DATA TO EXAMINE below:

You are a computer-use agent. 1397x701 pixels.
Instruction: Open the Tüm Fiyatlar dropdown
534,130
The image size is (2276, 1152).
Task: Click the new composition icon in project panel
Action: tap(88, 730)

End of DATA TO EXAMINE.

# TASK DIRECTIONS
Output the records in full, exactly.

# SOLUTION FOR THIS PROBLEM
You are a computer-use agent. 1397x701 pixels.
Instruction: Open the Tüm Fiyatlar dropdown
534,130
The image size is (2276, 1152).
Task: Click the new composition icon in project panel
Action: tap(88, 730)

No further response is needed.